• Stored records:
BEGIN

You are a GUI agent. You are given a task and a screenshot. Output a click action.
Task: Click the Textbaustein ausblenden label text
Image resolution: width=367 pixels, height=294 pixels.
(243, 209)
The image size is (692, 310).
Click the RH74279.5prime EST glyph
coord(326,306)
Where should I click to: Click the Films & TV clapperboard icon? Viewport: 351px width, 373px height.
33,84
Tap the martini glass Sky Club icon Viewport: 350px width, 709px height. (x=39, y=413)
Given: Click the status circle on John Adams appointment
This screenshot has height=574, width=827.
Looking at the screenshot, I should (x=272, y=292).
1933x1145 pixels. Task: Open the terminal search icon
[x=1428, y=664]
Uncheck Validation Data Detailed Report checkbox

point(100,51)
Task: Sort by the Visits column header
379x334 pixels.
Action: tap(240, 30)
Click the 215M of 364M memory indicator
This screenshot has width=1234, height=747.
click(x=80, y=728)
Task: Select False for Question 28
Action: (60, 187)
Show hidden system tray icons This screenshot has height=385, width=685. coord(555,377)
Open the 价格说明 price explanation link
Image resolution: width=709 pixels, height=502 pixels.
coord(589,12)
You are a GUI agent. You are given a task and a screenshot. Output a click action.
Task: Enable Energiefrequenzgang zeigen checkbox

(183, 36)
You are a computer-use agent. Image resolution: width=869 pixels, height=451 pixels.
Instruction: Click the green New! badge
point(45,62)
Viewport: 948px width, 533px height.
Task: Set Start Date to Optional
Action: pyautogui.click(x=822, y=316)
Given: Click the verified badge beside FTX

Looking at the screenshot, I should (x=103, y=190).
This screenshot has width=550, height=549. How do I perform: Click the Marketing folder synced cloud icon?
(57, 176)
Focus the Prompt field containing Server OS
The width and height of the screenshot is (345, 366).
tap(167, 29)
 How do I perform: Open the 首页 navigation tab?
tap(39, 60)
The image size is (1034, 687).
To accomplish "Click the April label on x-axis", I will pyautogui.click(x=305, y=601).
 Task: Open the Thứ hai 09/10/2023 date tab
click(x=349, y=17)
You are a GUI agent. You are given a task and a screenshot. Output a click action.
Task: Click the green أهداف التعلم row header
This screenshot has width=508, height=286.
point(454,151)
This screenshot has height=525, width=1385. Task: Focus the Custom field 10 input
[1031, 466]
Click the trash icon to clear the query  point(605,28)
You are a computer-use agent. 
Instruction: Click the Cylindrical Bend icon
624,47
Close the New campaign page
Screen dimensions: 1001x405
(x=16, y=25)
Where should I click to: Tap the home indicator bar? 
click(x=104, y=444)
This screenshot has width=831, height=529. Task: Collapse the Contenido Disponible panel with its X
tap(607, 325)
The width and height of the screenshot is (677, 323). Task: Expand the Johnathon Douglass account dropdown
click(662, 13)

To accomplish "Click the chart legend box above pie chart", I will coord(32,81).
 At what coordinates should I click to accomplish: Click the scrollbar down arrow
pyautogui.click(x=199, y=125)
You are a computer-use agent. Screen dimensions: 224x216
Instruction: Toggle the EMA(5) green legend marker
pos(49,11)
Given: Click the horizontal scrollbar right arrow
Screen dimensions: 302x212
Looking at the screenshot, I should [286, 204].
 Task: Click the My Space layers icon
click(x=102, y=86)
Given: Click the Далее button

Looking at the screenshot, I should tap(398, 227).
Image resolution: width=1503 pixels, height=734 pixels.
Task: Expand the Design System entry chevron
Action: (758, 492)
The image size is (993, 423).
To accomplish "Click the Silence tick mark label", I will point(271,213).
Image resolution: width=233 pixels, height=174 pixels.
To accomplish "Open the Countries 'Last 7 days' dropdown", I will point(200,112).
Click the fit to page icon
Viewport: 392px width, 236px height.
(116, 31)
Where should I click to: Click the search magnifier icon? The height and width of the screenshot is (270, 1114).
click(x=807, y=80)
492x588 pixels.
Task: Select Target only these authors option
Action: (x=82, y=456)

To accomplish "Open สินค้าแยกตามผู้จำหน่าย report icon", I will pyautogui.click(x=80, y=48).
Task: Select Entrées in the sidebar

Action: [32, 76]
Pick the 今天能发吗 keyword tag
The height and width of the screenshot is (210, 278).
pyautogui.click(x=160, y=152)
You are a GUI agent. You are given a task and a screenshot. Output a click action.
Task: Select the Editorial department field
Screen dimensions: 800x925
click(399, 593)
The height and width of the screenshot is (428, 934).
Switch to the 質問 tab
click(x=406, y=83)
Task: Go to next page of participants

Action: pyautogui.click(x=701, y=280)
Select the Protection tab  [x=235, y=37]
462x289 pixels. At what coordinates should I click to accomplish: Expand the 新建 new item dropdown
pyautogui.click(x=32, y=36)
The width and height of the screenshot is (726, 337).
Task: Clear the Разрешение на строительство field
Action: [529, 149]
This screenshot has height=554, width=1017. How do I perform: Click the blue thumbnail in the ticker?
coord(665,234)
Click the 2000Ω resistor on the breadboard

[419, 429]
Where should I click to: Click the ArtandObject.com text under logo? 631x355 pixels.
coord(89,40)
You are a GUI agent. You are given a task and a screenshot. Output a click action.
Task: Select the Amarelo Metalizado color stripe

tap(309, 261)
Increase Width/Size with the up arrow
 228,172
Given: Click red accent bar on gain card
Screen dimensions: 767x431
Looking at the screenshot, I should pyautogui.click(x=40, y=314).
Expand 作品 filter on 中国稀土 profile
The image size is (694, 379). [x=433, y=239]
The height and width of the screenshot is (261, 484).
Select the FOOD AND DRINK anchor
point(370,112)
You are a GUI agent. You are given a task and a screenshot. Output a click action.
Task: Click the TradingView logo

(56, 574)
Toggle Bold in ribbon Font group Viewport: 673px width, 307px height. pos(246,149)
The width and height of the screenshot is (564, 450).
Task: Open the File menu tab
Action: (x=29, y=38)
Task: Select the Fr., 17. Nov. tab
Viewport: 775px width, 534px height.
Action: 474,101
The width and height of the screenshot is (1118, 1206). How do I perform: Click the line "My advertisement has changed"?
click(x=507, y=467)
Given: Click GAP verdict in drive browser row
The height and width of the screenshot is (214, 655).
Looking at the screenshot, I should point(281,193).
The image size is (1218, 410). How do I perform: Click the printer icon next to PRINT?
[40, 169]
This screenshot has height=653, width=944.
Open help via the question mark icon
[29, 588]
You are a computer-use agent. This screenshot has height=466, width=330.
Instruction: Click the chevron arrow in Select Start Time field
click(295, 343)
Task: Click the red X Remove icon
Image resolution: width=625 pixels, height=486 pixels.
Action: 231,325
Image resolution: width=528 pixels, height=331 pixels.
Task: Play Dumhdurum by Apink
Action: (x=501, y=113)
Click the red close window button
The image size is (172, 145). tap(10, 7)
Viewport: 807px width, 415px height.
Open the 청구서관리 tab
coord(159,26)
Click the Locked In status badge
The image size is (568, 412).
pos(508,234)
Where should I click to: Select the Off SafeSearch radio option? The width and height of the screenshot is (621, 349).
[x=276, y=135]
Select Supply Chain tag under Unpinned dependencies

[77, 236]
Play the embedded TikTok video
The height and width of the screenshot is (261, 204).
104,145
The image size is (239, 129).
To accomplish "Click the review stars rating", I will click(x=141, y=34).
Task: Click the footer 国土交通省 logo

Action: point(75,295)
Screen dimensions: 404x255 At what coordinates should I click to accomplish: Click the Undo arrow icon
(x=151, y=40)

END

• TASK DESCRIPTION: Output all of the records, keeping every word exact.

• THE COMPLETED TASK:
You are a GUI agent. You are given a task and a screenshot. Output a click action.
Task: Click the Textbaustein ausblenden label text
Image resolution: width=367 pixels, height=294 pixels.
(243, 209)
The image size is (692, 310).
Click the RH74279.5prime EST glyph
coord(326,306)
Where should I click to: Click the Films & TV clapperboard icon? Viewport: 351px width, 373px height.
33,84
Tap the martini glass Sky Club icon Viewport: 350px width, 709px height. (x=39, y=413)
Given: Click the status circle on John Adams appointment
This screenshot has height=574, width=827.
Looking at the screenshot, I should (x=272, y=292).
1933x1145 pixels. Task: Open the terminal search icon
[x=1428, y=664]
Uncheck Validation Data Detailed Report checkbox

point(100,51)
Task: Sort by the Visits column header
379x334 pixels.
Action: tap(240, 30)
Click the 215M of 364M memory indicator
This screenshot has width=1234, height=747.
click(x=80, y=728)
Task: Select False for Question 28
Action: (60, 187)
Show hidden system tray icons This screenshot has height=385, width=685. coord(555,377)
Open the 价格说明 price explanation link
Image resolution: width=709 pixels, height=502 pixels.
coord(589,12)
You are a GUI agent. You are given a task and a screenshot. Output a click action.
Task: Enable Energiefrequenzgang zeigen checkbox

(183, 36)
You are a computer-use agent. Image resolution: width=869 pixels, height=451 pixels.
Instruction: Click the green New! badge
point(45,62)
Viewport: 948px width, 533px height.
Task: Set Start Date to Optional
Action: pyautogui.click(x=822, y=316)
Given: Click the verified badge beside FTX

Looking at the screenshot, I should (x=103, y=190).
This screenshot has width=550, height=549. How do I perform: Click the Marketing folder synced cloud icon?
(57, 176)
Focus the Prompt field containing Server OS
The width and height of the screenshot is (345, 366).
tap(167, 29)
 How do I perform: Open the 首页 navigation tab?
tap(39, 60)
The image size is (1034, 687).
To accomplish "Click the April label on x-axis", I will pyautogui.click(x=305, y=601).
 Task: Open the Thứ hai 09/10/2023 date tab
click(x=349, y=17)
You are a GUI agent. You are given a task and a screenshot. Output a click action.
Task: Click the green أهداف التعلم row header
This screenshot has width=508, height=286.
point(454,151)
This screenshot has height=525, width=1385. Task: Focus the Custom field 10 input
[1031, 466]
Click the trash icon to clear the query  point(605,28)
You are a computer-use agent. 
Instruction: Click the Cylindrical Bend icon
624,47
Close the New campaign page
Screen dimensions: 1001x405
(x=16, y=25)
Where should I click to: Tap the home indicator bar? 
click(x=104, y=444)
This screenshot has width=831, height=529. Task: Collapse the Contenido Disponible panel with its X
tap(607, 325)
The width and height of the screenshot is (677, 323). Task: Expand the Johnathon Douglass account dropdown
click(662, 13)

To accomplish "Click the chart legend box above pie chart", I will coord(32,81).
 At what coordinates should I click to accomplish: Click the scrollbar down arrow
pyautogui.click(x=199, y=125)
You are a computer-use agent. Screen dimensions: 224x216
Instruction: Toggle the EMA(5) green legend marker
pos(49,11)
Given: Click the horizontal scrollbar right arrow
Screen dimensions: 302x212
Looking at the screenshot, I should [286, 204].
 Task: Click the My Space layers icon
click(x=102, y=86)
Given: Click the Далее button

Looking at the screenshot, I should tap(398, 227).
Image resolution: width=1503 pixels, height=734 pixels.
Task: Expand the Design System entry chevron
Action: (758, 492)
The image size is (993, 423).
To accomplish "Click the Silence tick mark label", I will point(271,213).
Image resolution: width=233 pixels, height=174 pixels.
To accomplish "Open the Countries 'Last 7 days' dropdown", I will point(200,112).
Click the fit to page icon
Viewport: 392px width, 236px height.
(116, 31)
Where should I click to: Click the search magnifier icon? The height and width of the screenshot is (270, 1114).
click(x=807, y=80)
492x588 pixels.
Task: Select Target only these authors option
Action: (x=82, y=456)

To accomplish "Open สินค้าแยกตามผู้จำหน่าย report icon", I will pyautogui.click(x=80, y=48).
Task: Select Entrées in the sidebar

Action: [32, 76]
Pick the 今天能发吗 keyword tag
The height and width of the screenshot is (210, 278).
pyautogui.click(x=160, y=152)
You are a GUI agent. You are given a task and a screenshot. Output a click action.
Task: Select the Editorial department field
Screen dimensions: 800x925
click(399, 593)
The height and width of the screenshot is (428, 934).
Switch to the 質問 tab
click(x=406, y=83)
Task: Go to next page of participants

Action: pyautogui.click(x=701, y=280)
Select the Protection tab  [x=235, y=37]
462x289 pixels. At what coordinates should I click to accomplish: Expand the 新建 new item dropdown
pyautogui.click(x=32, y=36)
The width and height of the screenshot is (726, 337).
Task: Clear the Разрешение на строительство field
Action: [529, 149]
This screenshot has height=554, width=1017. How do I perform: Click the blue thumbnail in the ticker?
coord(665,234)
Click the 2000Ω resistor on the breadboard

[419, 429]
Where should I click to: Click the ArtandObject.com text under logo? 631x355 pixels.
coord(89,40)
You are a GUI agent. You are given a task and a screenshot. Output a click action.
Task: Select the Amarelo Metalizado color stripe

tap(309, 261)
Increase Width/Size with the up arrow
 228,172
Given: Click red accent bar on gain card
Screen dimensions: 767x431
Looking at the screenshot, I should pyautogui.click(x=40, y=314).
Expand 作品 filter on 中国稀土 profile
The image size is (694, 379). [x=433, y=239]
The height and width of the screenshot is (261, 484).
Select the FOOD AND DRINK anchor
point(370,112)
You are a GUI agent. You are given a task and a screenshot. Output a click action.
Task: Click the TradingView logo

(56, 574)
Toggle Bold in ribbon Font group Viewport: 673px width, 307px height. pos(246,149)
The width and height of the screenshot is (564, 450).
Task: Open the File menu tab
Action: (x=29, y=38)
Task: Select the Fr., 17. Nov. tab
Viewport: 775px width, 534px height.
Action: 474,101
The width and height of the screenshot is (1118, 1206). How do I perform: Click the line "My advertisement has changed"?
click(x=507, y=467)
Given: Click GAP verdict in drive browser row
The height and width of the screenshot is (214, 655).
Looking at the screenshot, I should point(281,193).
The image size is (1218, 410). How do I perform: Click the printer icon next to PRINT?
[40, 169]
This screenshot has height=653, width=944.
Open help via the question mark icon
[29, 588]
You are a computer-use agent. This screenshot has height=466, width=330.
Instruction: Click the chevron arrow in Select Start Time field
click(295, 343)
Task: Click the red X Remove icon
Image resolution: width=625 pixels, height=486 pixels.
Action: 231,325
Image resolution: width=528 pixels, height=331 pixels.
Task: Play Dumhdurum by Apink
Action: (x=501, y=113)
Click the red close window button
The image size is (172, 145). tap(10, 7)
Viewport: 807px width, 415px height.
Open the 청구서관리 tab
coord(159,26)
Click the Locked In status badge
The image size is (568, 412).
pos(508,234)
Where should I click to: Select the Off SafeSearch radio option? The width and height of the screenshot is (621, 349).
[x=276, y=135]
Select Supply Chain tag under Unpinned dependencies

[77, 236]
Play the embedded TikTok video
The height and width of the screenshot is (261, 204).
104,145
The image size is (239, 129).
To accomplish "Click the review stars rating", I will click(x=141, y=34).
Task: Click the footer 国土交通省 logo

Action: point(75,295)
Screen dimensions: 404x255 At what coordinates should I click to accomplish: Click the Undo arrow icon
(x=151, y=40)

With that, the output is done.